-- START --

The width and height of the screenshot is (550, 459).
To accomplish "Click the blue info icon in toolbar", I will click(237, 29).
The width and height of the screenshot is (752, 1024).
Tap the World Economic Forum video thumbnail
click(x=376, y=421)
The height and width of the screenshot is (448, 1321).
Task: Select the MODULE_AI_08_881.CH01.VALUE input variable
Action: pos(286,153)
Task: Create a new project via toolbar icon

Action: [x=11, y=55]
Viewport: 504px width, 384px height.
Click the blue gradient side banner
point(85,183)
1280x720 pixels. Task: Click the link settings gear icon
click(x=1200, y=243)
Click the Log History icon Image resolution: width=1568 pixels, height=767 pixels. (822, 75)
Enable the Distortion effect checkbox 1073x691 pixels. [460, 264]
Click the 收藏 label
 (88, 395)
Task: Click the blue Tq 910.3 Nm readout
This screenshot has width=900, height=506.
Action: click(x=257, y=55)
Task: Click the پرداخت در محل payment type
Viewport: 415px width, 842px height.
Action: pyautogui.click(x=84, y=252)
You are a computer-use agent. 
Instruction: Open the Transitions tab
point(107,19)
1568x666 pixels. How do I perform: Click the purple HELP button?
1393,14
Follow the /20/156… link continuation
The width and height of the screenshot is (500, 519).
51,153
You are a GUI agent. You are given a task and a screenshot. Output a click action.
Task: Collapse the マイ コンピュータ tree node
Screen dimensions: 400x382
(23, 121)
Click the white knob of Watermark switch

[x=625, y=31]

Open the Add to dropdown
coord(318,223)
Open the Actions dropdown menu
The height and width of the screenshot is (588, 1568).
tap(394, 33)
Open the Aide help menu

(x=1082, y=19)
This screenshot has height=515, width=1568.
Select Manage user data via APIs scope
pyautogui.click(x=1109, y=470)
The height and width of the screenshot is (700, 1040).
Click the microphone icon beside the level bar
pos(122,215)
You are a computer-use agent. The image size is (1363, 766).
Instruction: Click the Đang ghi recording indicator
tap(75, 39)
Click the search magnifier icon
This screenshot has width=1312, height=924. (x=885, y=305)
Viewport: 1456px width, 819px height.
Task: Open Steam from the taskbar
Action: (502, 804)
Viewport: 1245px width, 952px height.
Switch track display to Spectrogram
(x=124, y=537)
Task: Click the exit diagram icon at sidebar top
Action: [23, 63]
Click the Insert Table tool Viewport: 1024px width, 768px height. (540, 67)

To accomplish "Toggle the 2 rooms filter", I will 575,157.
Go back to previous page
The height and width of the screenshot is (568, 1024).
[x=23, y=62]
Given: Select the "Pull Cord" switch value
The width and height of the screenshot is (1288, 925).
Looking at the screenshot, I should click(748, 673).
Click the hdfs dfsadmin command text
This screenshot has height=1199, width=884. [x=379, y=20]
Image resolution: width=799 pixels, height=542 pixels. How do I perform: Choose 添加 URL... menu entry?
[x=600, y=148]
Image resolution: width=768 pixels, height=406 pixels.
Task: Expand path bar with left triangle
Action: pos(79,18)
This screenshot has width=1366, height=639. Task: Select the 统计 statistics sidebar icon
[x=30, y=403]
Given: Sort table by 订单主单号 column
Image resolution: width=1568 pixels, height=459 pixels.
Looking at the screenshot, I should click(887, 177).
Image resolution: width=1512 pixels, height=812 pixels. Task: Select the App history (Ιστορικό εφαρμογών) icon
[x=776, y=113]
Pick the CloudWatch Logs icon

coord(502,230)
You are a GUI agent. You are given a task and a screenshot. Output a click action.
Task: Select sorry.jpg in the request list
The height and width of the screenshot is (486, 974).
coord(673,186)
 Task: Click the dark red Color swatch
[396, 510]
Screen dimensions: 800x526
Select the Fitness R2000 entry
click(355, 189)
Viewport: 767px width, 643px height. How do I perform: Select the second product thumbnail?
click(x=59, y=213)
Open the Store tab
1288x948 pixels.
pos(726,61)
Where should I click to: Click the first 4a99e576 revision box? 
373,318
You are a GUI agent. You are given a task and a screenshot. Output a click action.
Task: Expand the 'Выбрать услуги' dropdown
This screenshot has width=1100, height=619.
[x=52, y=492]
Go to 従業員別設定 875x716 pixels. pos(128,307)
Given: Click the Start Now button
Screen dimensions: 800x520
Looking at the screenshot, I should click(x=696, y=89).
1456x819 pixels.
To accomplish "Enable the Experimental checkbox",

-- END --

> [EXERCISE]
Locate each line in the records that contains the word "button", and copy every such line.

> [RIGHT ANSWER]
1568x666 pixels. How do I perform: Click the purple HELP button?
Given: Click the Start Now button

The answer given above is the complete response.